Cherry Hill Seminary Names New Academic Dean: Preeminent online Pagan learning institution Cherry Hill Seminary has appointed academic and sociologist Wendy Griffin, Ph.D. as their new Academic Dean.
Perhaps the first American academic to be openly Pagan, Wendy has published numerous academic articles on Pagan women’s groups and is the editor of Daughters of the Goddess: Studies of Healing, Identity and Empowerment, a 13-essay survey of contemporary Feminist Witchcraft and Goddess Spirituality by British and American writers. She is a founding co-chair of the Contemporary Pagan Studies Group in the American Academy of Religion, and serves on the editorial board of Pomegranate: The International Journal of Pagan Studies. Wendy recently completed work as co-editor of the first scholarly series in Pagan Studies published through an academic press, AltaMira.
Griffin said of her appointment, “I am excited about being part of Cherry Hill Seminary and making a contribution to the growing reputation and professionalization of the Seminary. When I entered the academic world as a brand new Ph.D. 26 years ago, I had no idea I would be able to end my career helping to build an institution that would serve such a diverse and committed international community.”
Fellow Pagan academic Chas Clifton says on his blog that CHS “made a good choice,” and praises Griffin’s ability and acumen. This is certainly a major recruiting coup for CHS, one that places them in an excellent position as they move forward towards accreditation and building a robust faculty.

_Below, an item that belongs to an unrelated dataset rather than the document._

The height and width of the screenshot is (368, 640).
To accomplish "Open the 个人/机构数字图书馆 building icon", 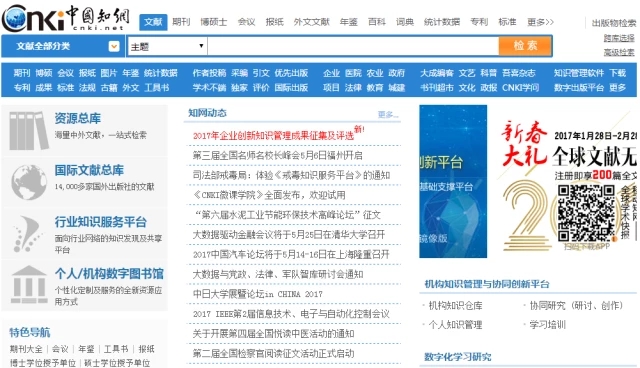I will [x=29, y=284].
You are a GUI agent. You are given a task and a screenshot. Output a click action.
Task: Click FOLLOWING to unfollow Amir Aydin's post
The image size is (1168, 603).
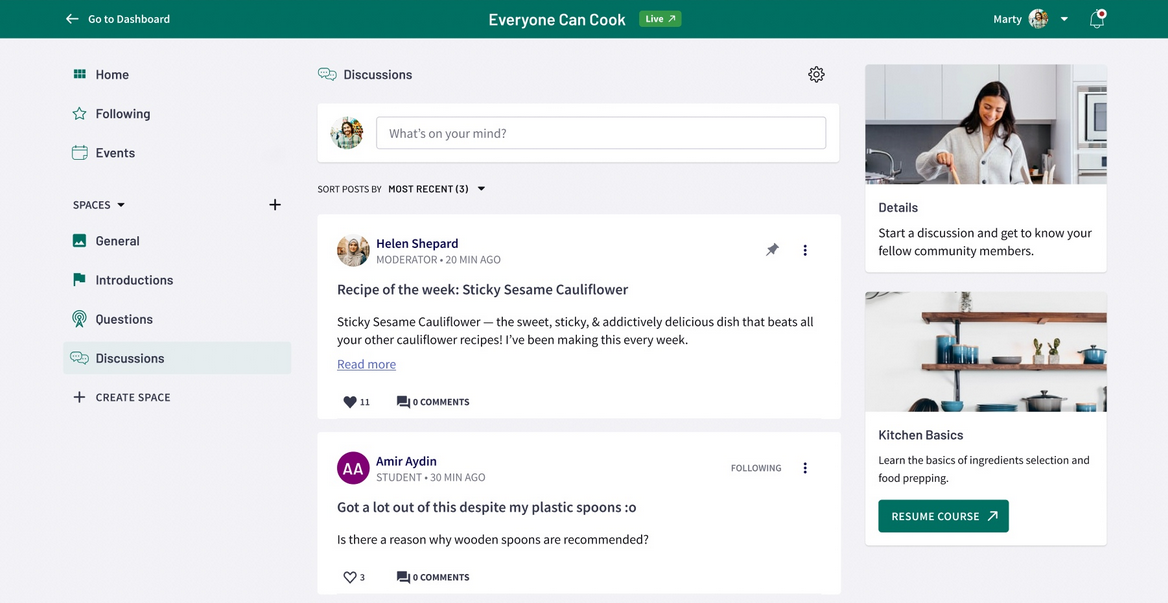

Congratulation to both Griffin and CHS (full disclosure: I have both taught and worked with CHS in a professional capacity).
Treadwell’s Big Move: First-rate esoteric London book shop Treadwell’s is moving into a bigger space in February.
“Treadwell’s will Moving in February 2011! It is good news, as we move to a slightly larger place in Bloomsbury, north of the British Museum - 33 Store Street, WC1. Do come and pay final visits to the much-loved (cosily cramped) shop in Tavistock Street in the next weeks. We’ve been filling the shop to the hilt with new books, rare books, featured books and gifts. We warmly invite you to visit in person. And friends overseas, we will gladly post mail orders to you of special books. We do vouchers, too, which are a favourite gift.”
You can see a video of the old shop, along with owner Christina Oakley-Harrington, above. Congratulations to a worthy business on their success and expansion!
We will be launching a similar series on January 3rd as part of our monthly focus on different Pagan traditions in 2011. We will be putting the spotlight on Wicca in January and here’s our first question: What makes someone Wiccan? Dedication? Initiation? Practice? Belief? If you’d like to weigh in just e-mail me your short response (250-500 words) before Jan 3rd. It’s sfoster at patheos.com.
I look forward to seeing the responses, as well as the future series on other Pagan religions.
That’s all I have for now, I hope all of you have a great 2011!